Land-use change is reshaping ecological assemblages worldwide. As a result of expanding human-dominated land uses and the intensification of land, many local ecological communities have shown stark reductions in abundance and richness, and significant turnover in species identities. However, less is known about how these pressures affect the functional diversity of communities, even though functional diversity can be more important than species richness for ecosystem function. We ask how changes in land use and intensity impact the values and ranges of functional traits in plant communities, assessing both the position (community weighted mean) and spread (functional dispersion) of communities in functional trait space. We do this by using a mixed-effects modelling framework to combine the PREDICTS (Projecting Responses of Ecological Diversity In Changing Terrestrial Systems) database—a collation of biodiversity data from the published literature—and the Global Spectrum of Plant Form and Function – a recent framework that distils the complexity of plant functional traits into two core axes.
Results/Conclusions
The functional composition of plant communities shows strong and highly significant shifts in response to land use.

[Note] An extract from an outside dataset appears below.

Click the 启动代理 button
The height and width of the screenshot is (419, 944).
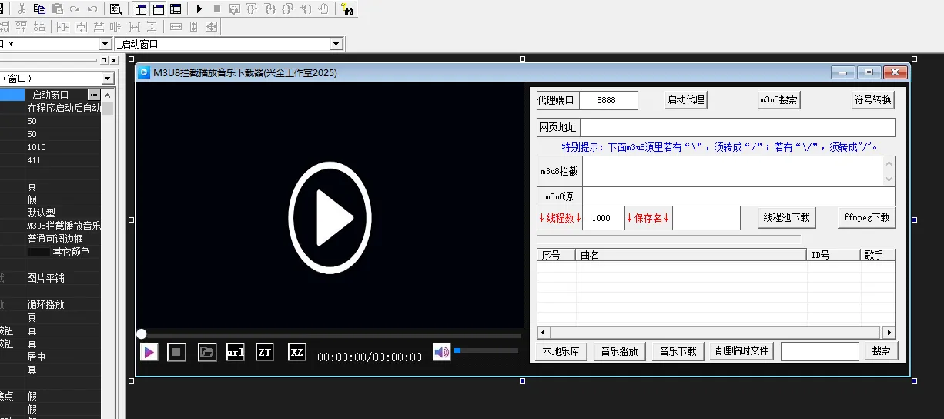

Mature secondary vegetation appears functionally distinct from primary vegetation, with markedly lower values of the axis corresponding to size and woodiness, and higher values of the axis corresponding to leaf economics (i.e., less conservative leaves). Therefore, although recent studies have shown high biomass resilience of some secondary forest sites, functional trait composition appears to show more severe recovery debt, which could have impacts on other facets of biodiversity. Land-use intensity also impacted functional composition; in plantation forests, low-intensity use (e.g., low-input organic farming) maintained plant communities having a similar functional composition to primary vegetation in terms of the first trait axis (size and woodiness) but not the second axis (plantations had lower values of the second axis, corresponding to more conservative leaves). By contrast with functional composition, the functional dispersion of communities—the range of traits displayed by individuals in a community—was not strongly influenced by land use. We combine our statistical models with global data on land use to infer the geographic pattern of shifts in functional composition caused by land use and related drivers.